Investidores europeus, o governo federal belga e algumas famílias empresariais ricas da Bélgica arrecadaram 275 milhões de euros para tecnologia alimentar e agrícola sustentável.
Entre os investidores na nova Adstanor Ventures estão algumas grandes famílias empresariais da Bélgica, informa o jornal flamengo De Tijd.
Investidores belgas contribuíram com um quarto do dinheiro; entre 60 e 70 milhões de euros. Entre esses investidores estão as famílias Toye (holding Diepensteyn) e Colruyt (companhia de investimentos Korys), o grupo Colruyt e a Belfius Insurance. A família Adriaenssen-de Spoelberch e o governo federal belga também colocaram dinheiro na mesa.
Os investidores têm todos afinidade com alimentação e/ou agricultura e apoiam as ambições sustentáveis do novo fundo. A família Colruyt, por exemplo, já é há anos um dos principais atores no setor de energia eólica. Astanor Ventures já realizou alguns investimentos anteriormente, incluindo um na Aphea.Bio, que se dedica a biofertilizantes e biopesticidas.
Astanor foca em empresas que atuam em quatro temas: saúde, mudança climática, oceanos menos poluídos e qualidade alimentar. Astanor mira startups tecnológicas europeias e americanas que se concentram em alimentação saudável e investirá entre 1 e 15 milhões de euros por projeto.

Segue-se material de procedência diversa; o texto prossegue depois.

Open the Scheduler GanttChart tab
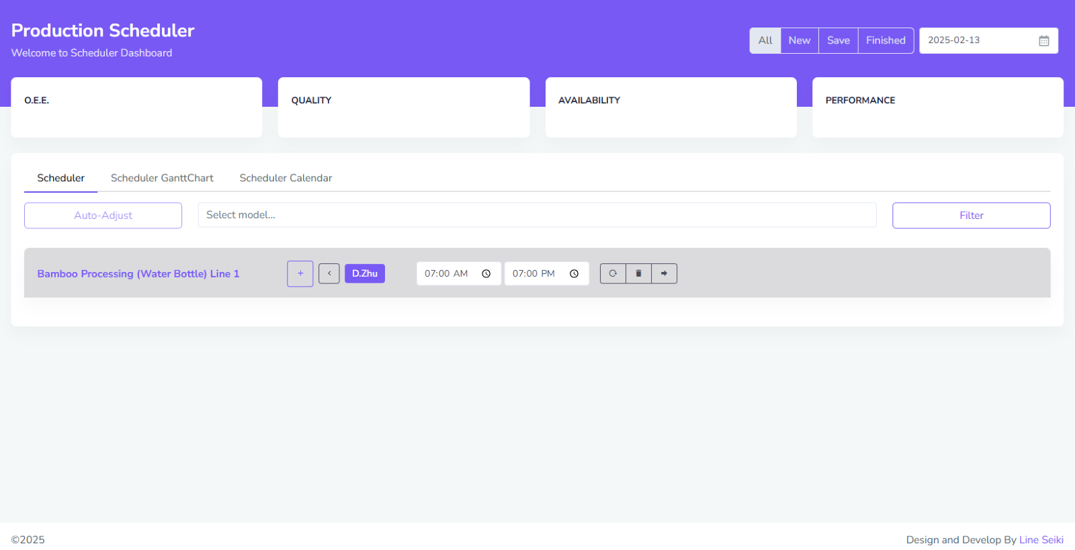Viewport: 1075px width, 550px height. click(x=162, y=178)
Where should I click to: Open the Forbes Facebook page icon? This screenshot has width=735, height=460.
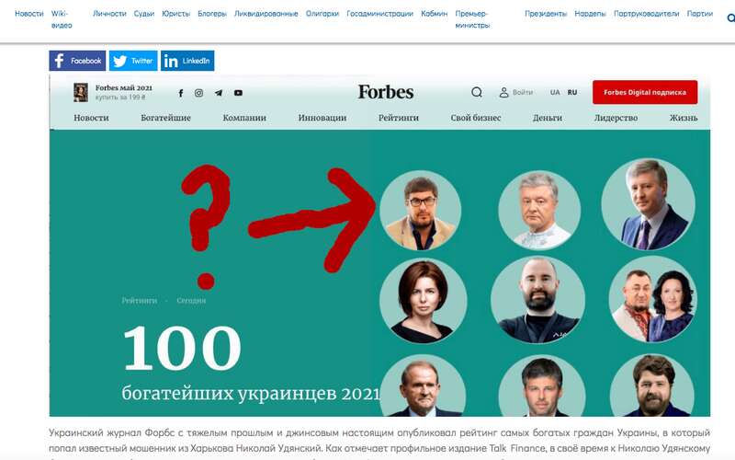(x=181, y=93)
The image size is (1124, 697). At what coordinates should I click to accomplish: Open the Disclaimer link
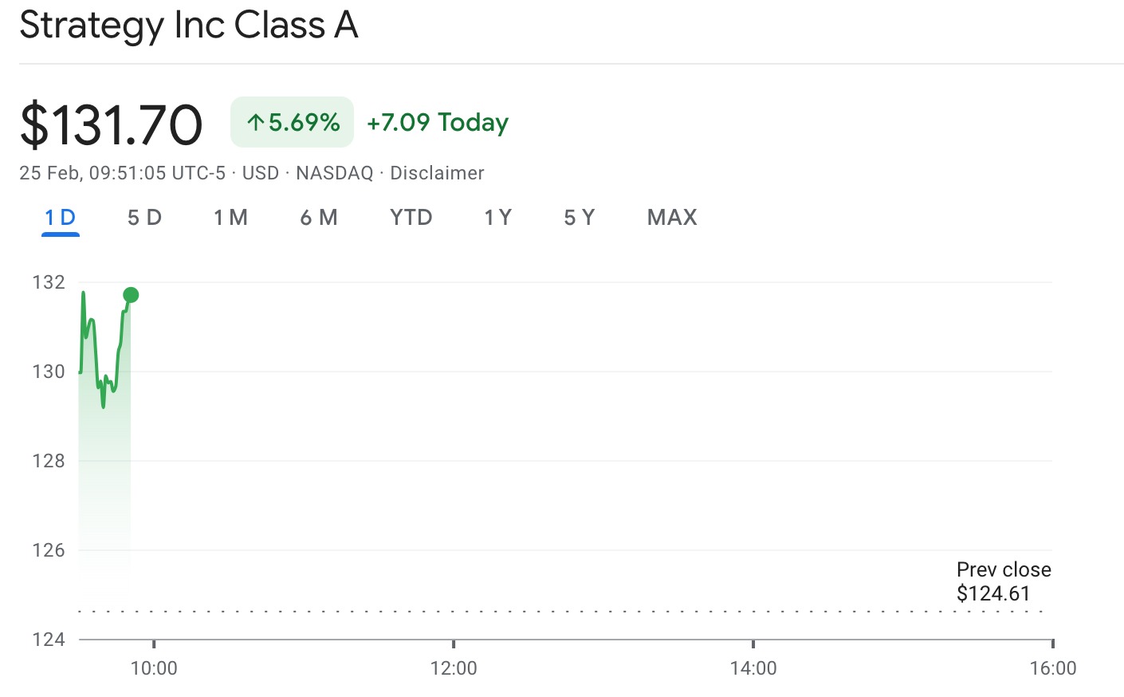[x=437, y=173]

“A pegada do setor alimentar e agrícola é enorme”, diz Hendrik Van Asbroeck, sócio da Astanor. “Isso leva ao aumento das emissões de gases de efeito estufa, escassez de matérias-primas, desperdício, doenças crônicas e perda de quantidade e qualidade. Precisamos garantir que as pessoas tenham acesso a alimentação saudável e acessível. A crise do coronavírus demonstrou a vulnerabilidade da nossa cadeia alimentar”, afirma o novo fundo de investimento para produção alimentar sustentável.